It is easy to argue that Nepali universities need to reframe, expand, or even paradigmatically shift the scope and purpose of higher education. They should acknowledge the dynamics of rapid technological transformations. Similarly, they should have knowledge about the market economy and other emerging realities of the hyperconnected world. This will eventually help them to be effective learning centres for 21st-century learners.
However, this is not the case in higher education in Nepal as it is governed by a traditional mindset, tools and technology. The system, hence, is gradually becoming irrelevant in today’s fast-paced modern world. Now, it is necessary to examine the basic assumptions, points of reference, mindsets, influences of cultural dimensions, and existing educational paradigms prevalent in the higher education system to find the root causes of this relevancy problem.
The ends vs means of higher education
Universities in Nepal operate under the pretext that graduate or postgraduate education has its own distinctive ends. In other words, universities in Nepal begin the process of developing their courses, syllabuses, pedagogies, research methodologies and standards for evaluation. Then, they assume that education is an end in itself rather than a means to an end.
Without rethinking this basic assumption, improving educational practices will not solve the academic challenges universities are facing in relation to student decline and drop-out or students preferring foreign universities for their higher education.
Nepali students tend to seek higher education in the United States, the United Kingdom, Australia, and Canada because Nepali universities are unable to provide relevant courses and degrees sufficient to meet the needs and desires of 21st-century scholars. Therefore, Nepali universities need to introduce new courses, specialisations and interdisciplinary courses with robust planning and authentic pedagogies to attract students and retain them.
Universities in Nepal also believe that collaboration with foreign universities, combined with better pedagogy, can solve the problem of dwindling student numbers and reverse the trend of Nepali students seeking higher education at foreign universities.
However, the university system in Nepal needs to realise that there is no larger social, cultural, political, or economic context to support and sustain their new courses, orientations, and specialisations. Higher education is not a self-enclosed and self-referential system and it can only find its relevancy in a larger ecosystem.
Understanding the aspirations
When it comes to understanding the aspirations and expectations of 21st-century learners, educational agents from foreign universities and consultancies are doing it better than Nepali universities.
Educational consultancies in Nepal have been extremely successful in persuading Nepali students that education should be viewed as a means to an end rather than an end in itself.

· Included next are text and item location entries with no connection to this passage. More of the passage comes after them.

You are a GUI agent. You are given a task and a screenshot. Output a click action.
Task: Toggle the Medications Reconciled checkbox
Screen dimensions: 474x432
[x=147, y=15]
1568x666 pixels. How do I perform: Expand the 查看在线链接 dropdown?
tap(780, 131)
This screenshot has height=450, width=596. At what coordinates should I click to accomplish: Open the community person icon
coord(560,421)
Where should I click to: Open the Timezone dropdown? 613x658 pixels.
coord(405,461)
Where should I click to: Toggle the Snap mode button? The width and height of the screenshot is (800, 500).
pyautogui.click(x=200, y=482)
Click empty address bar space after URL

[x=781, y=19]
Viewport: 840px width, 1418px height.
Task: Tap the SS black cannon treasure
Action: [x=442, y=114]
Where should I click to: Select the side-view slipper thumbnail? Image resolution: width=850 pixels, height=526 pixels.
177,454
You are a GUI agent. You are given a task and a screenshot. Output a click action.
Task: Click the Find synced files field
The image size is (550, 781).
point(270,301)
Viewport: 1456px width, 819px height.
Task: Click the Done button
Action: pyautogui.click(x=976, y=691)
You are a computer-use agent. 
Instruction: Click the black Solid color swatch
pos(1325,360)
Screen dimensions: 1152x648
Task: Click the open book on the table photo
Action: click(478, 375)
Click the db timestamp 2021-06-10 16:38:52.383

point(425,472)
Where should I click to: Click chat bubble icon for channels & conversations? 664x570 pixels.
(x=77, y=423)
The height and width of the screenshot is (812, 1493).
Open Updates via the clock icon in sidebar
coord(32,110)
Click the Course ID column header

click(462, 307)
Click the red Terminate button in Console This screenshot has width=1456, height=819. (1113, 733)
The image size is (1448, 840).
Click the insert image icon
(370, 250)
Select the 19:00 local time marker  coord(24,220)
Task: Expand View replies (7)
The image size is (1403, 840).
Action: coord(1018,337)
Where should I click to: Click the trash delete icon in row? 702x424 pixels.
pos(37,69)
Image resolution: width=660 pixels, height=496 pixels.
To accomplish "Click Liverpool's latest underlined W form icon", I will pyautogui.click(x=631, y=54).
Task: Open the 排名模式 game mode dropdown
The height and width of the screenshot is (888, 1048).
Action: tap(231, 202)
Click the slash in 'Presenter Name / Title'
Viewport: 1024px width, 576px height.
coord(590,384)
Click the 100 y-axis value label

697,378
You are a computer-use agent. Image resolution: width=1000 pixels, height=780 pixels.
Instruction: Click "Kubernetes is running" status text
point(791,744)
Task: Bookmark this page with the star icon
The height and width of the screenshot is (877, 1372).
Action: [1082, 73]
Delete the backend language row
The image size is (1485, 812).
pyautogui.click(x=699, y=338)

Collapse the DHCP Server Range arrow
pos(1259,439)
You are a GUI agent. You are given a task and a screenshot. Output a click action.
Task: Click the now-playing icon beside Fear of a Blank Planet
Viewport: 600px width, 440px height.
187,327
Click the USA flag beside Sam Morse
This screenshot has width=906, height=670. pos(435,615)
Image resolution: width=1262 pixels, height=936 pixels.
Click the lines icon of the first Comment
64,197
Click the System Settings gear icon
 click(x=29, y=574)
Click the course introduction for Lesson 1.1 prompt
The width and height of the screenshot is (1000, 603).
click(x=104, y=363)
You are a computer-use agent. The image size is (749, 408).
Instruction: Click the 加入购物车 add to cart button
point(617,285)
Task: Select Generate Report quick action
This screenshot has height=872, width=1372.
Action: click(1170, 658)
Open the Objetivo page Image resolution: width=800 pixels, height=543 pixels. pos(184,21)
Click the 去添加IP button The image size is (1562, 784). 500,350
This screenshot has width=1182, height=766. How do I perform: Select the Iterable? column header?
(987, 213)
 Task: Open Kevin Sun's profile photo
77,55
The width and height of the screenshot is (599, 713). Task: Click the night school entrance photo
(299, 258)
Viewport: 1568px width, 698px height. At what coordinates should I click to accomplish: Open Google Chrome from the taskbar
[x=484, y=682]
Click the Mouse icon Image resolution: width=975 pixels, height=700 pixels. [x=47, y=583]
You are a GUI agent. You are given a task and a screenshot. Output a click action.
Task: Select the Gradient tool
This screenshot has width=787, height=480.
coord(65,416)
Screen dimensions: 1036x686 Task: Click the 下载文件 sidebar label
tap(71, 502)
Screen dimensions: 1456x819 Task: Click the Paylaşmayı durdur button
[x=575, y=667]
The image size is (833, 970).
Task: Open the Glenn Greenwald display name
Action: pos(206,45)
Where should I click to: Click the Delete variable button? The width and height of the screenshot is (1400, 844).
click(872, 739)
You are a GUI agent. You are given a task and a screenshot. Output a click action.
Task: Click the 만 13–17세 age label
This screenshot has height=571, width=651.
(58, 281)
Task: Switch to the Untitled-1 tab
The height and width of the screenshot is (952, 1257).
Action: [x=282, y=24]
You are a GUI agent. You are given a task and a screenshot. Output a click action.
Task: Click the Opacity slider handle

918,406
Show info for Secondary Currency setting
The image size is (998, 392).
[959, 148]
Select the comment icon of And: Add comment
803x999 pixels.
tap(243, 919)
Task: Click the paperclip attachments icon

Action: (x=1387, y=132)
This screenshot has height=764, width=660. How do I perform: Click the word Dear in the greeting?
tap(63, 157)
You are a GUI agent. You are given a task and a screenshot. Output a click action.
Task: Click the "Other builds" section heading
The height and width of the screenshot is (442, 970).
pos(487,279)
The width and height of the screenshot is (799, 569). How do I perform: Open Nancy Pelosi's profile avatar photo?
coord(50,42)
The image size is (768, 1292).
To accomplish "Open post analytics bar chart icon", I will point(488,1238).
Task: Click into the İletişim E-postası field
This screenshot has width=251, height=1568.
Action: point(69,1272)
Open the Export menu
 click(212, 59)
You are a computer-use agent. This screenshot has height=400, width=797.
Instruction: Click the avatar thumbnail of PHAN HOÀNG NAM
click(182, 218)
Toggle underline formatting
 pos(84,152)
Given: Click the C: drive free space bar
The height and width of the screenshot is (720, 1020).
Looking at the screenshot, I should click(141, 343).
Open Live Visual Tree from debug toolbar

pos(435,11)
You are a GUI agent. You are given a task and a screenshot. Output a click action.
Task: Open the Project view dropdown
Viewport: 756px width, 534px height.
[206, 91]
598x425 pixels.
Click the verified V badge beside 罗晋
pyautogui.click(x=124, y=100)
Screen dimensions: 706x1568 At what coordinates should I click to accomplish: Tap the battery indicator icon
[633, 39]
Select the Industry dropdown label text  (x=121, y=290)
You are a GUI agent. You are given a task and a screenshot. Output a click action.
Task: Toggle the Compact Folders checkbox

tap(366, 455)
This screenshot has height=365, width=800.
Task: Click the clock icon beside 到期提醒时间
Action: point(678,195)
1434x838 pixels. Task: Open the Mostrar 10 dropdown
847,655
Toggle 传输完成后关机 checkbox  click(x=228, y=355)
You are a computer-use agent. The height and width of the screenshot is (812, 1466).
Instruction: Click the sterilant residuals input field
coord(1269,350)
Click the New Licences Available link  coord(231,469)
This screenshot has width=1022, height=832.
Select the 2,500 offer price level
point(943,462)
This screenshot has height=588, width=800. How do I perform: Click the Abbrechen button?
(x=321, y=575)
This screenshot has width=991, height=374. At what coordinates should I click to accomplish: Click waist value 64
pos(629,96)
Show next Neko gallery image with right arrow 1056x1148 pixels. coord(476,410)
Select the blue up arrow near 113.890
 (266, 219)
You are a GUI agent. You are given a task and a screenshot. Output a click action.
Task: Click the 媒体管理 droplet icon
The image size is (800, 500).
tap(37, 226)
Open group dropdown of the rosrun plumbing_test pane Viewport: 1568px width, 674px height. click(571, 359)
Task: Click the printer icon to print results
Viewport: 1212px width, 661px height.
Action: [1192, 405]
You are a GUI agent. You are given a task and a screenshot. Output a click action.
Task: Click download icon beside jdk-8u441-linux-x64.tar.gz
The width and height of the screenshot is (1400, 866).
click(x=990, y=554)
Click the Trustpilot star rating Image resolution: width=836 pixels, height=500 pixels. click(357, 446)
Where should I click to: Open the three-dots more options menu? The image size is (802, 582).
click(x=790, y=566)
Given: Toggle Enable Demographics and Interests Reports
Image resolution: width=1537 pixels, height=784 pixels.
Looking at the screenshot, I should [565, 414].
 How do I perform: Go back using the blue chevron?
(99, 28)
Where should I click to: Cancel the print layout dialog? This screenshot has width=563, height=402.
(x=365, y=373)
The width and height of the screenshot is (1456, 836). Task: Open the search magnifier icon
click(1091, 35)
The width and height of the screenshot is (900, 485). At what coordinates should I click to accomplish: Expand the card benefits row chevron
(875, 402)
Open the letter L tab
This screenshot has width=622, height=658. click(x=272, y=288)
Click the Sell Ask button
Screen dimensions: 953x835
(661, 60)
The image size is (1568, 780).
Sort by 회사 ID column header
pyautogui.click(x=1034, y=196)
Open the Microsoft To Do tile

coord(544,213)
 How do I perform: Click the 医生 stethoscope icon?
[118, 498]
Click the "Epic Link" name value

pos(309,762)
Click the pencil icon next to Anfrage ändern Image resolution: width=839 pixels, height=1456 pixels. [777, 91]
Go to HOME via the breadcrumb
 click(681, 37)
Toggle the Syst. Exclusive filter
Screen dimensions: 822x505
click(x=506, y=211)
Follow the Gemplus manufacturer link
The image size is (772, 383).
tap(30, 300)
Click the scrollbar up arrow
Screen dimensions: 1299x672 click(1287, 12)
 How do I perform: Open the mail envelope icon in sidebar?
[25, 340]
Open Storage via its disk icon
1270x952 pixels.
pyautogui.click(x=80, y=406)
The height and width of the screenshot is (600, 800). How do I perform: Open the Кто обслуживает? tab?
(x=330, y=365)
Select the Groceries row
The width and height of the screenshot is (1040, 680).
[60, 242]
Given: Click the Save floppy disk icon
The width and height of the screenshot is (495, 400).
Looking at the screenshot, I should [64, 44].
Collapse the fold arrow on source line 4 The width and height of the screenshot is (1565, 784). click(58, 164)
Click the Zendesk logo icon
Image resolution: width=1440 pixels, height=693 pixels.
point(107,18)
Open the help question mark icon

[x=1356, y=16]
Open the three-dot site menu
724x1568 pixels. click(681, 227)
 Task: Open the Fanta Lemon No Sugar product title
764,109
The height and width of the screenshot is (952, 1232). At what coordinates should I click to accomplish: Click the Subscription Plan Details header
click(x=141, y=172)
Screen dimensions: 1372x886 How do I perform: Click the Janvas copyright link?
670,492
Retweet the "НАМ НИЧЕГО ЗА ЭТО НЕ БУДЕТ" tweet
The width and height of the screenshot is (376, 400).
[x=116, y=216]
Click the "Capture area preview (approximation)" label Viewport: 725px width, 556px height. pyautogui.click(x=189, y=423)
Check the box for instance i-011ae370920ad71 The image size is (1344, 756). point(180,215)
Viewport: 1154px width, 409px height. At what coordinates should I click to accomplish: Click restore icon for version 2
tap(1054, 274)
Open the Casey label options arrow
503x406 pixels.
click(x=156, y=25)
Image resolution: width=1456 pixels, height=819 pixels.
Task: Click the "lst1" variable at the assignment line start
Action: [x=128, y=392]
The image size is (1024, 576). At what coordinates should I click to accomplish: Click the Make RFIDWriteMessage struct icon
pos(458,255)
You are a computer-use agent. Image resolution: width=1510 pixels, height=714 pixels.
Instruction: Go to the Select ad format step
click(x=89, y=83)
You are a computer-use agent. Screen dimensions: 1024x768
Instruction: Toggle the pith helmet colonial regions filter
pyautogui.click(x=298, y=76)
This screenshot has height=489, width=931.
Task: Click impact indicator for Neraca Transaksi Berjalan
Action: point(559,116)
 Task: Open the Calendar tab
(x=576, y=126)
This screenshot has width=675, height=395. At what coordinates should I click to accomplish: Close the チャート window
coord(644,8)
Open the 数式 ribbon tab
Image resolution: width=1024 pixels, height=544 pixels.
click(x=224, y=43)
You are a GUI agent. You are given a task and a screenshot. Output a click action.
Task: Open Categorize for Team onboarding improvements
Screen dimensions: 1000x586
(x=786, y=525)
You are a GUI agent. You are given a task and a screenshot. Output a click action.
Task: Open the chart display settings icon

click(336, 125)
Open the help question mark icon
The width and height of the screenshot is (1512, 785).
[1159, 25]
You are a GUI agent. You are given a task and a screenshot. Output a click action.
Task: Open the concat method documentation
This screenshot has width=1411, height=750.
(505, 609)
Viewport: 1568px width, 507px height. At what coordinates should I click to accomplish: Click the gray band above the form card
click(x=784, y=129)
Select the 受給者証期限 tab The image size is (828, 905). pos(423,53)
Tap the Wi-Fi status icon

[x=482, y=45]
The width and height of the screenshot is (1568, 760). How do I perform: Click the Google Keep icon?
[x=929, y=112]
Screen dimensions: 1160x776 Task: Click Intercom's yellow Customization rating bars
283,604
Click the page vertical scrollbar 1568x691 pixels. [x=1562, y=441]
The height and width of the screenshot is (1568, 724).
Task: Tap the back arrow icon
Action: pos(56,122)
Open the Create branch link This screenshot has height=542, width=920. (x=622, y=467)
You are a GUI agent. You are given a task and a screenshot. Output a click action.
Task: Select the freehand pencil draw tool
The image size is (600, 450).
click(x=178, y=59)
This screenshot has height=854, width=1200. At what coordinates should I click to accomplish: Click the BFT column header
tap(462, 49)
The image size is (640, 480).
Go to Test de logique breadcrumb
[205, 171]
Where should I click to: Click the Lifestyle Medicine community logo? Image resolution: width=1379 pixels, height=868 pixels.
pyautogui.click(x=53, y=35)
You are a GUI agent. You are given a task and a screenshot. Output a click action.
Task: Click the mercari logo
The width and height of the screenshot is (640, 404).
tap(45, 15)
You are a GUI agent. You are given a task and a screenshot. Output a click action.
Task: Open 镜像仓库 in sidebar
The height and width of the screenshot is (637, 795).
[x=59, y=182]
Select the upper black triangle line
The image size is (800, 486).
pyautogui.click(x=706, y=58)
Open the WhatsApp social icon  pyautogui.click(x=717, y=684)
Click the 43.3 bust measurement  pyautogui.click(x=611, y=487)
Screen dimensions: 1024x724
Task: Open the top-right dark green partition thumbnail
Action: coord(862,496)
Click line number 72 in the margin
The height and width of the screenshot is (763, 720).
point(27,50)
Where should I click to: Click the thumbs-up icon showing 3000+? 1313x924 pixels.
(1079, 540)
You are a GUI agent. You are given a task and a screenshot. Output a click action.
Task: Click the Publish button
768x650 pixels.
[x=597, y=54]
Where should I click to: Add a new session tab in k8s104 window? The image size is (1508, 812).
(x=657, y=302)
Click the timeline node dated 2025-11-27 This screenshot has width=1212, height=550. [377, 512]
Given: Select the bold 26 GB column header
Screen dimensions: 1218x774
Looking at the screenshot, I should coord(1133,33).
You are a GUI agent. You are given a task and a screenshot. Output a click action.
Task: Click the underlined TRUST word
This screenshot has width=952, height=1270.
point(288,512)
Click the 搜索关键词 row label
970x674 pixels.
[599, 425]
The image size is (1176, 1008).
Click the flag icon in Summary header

Importantly, education consultancies rather than Nepali universities have realised and assimilated the characteristics of 21st-century learners and developed their services, marketing strategies, and networks accordingly.
Unlike learners of the past generations, 21st-century learners have a broad and deep understanding of the global scenario. They know how to access different media and evaluate and utilise the information themselves.
Likewise, they are independent, outcome-focused, career-oriented, market-savvy, tech-friendly, and financially and economically concerned. Similarly, they are also aware of their potential and limitations in relation to economic opportunities and threats in Nepal.
Outliers vs averages
Another basic problem is that universities and government agencies, as stakeholders in higher education in Nepal are still thinking in terms of outliers and exceptional cases rather than those students who are average.
Indeed, some Nepali scholars who are bright and brilliant have been able to achieve their career goals and obtain their dream jobs in government agencies and banks. But, for the majority of students, who just want to get a decent job and have a stable future after graduating from college, there is a lack of systemic support necessary to make them realise the practical aspects of their learning and also help them gain applied skills.
When students do not obtain professional outcomes that match their academic degrees, they feel betrayed and disowned by the higher education system. As a result, the frustrations and disillusionment of one generation have spilt over into the next and the number of Nepali students seeking admission to foreign universities has increased significantly. Therefore, it is not surprising that every other day, a student drops out of Nepali higher education, which is another success story for educational agents and consultancies of foreign universities.
Make both means and ends relevant
The fundamental problem, particularly in higher education, is that neither the means nor the ends of Nepali higher education are desirable to 21st-century learners.
As human beings, we want to know things, get informed and understand different concepts. However, we also need to acknowledge the application side of any knowledge accumulation and understanding. For example, many people in Nepal learn the Japanese or Korean language because it prepares them for employment opportunities that allow them to fulfil their basic financial and social needs.
Similarly, many students find preparing for TOEFL, IELTS, SAT, or GRE exams more relevant than studying for a university degree. At least, doing well and scoring high in these exams can be utilised as an instrument for getting enrolled and receiving a scholarship at a foreign university. But when it comes to doing a university degree, the majority of students just want to complete their internal assignments using shortcuts, copy-and-paste, outsourcing, modifications, and open-source AI tools without much involvement or learning and somehow pass the exam.
Surely, the time has come to rethink and reframe higher education in Nepal as it is gradually becoming utterly irrelevant, empty, outdated and meaningless for 21st-century learners.